Three people just arrived at the International Space Station — and two of them are space tourists.

A Russian Soyuz spacecraft carrying Japanese billionaire Yusaku Maezawa, video producer Yozo Hirano and cosmonaut Alexander Misurkin made contact with the orbiting lab Wednesday (Dec. 8) at 8:40 a.m. EST (1340 GMT). 

The trio left Earth just six hours earlier, launching atop a Soyuz rocket from Baikonur Cosmodrome in Kazakhstan Wednesday at 2:38 a.m. EST (1738 GMT).

The hatches between the International Space Station and the Soyuz MS-20 spacecraft are scheduled to open at 10:35 a.m. EST (1535 GMT) on Wednesday. You can watch that moment, which will allow the trio to leave the Soyuz to join the rest of the crew aboard the station, here at Space.com, courtesy of NASA TV, or directly via the space agency. Coverage is set to begin at 10:15 a.m. EST (1515 GMT).

Photos: The first space tourists

The mission of Maezawa, Hirano and Misurkin was organized by the Virginia company Space Adventures, which previously helped to send seven paying customers on eight trips to the space station. (One of those people flew twice.) But it had been a while; the most recent of those Space Adventures flights launched in 2009.

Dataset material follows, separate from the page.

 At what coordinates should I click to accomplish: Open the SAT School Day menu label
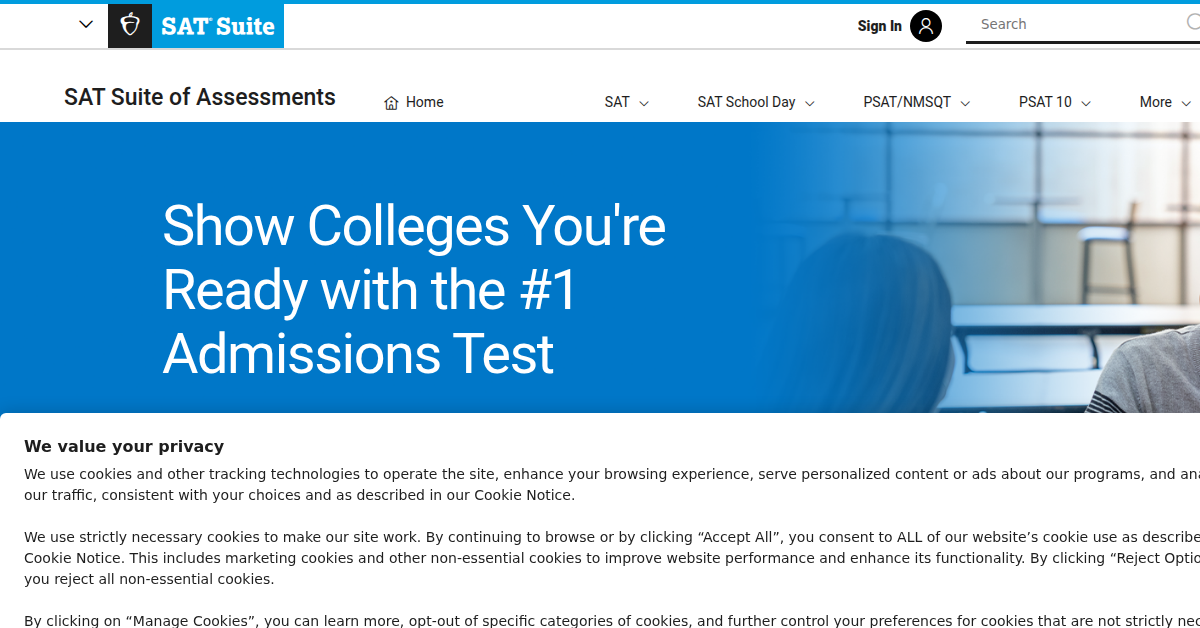pos(746,102)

Maezawa, the CEO of Start Today and the founder of online clothing retailer ZOZO, bought the seats for himself and Hirano, who will document the 12-day mission and participate in some health and performance research. Veteran cosmonaut Misurkin, the mission commander, will show the newbies the ropes.

Related stories:

— International Space Station: History, facts and tracking
— The future of space tourism (op-ed)
— Roscosmos: Russia’s space agency

The trio are scheduled to come back down to Earth on Sunday (Dec. 19). After landing, Maezawa will presumably begin thinking ahead to his next spaceflight, which will take him much farther afield. The billionaire has booked a round-the-moon trip on SpaceX’s huge Starship vehicle, with liftoff tentatively targeted for 2023.

Two other amateur spaceflyers lived aboard the space station recently as well. Russian film director Klim Shipenko and actor Yulia Peresild visited the orbiting lab for 12 days in October, to film parts of a movie called “The Challenge.” Their trip was not organized by Space Adventures.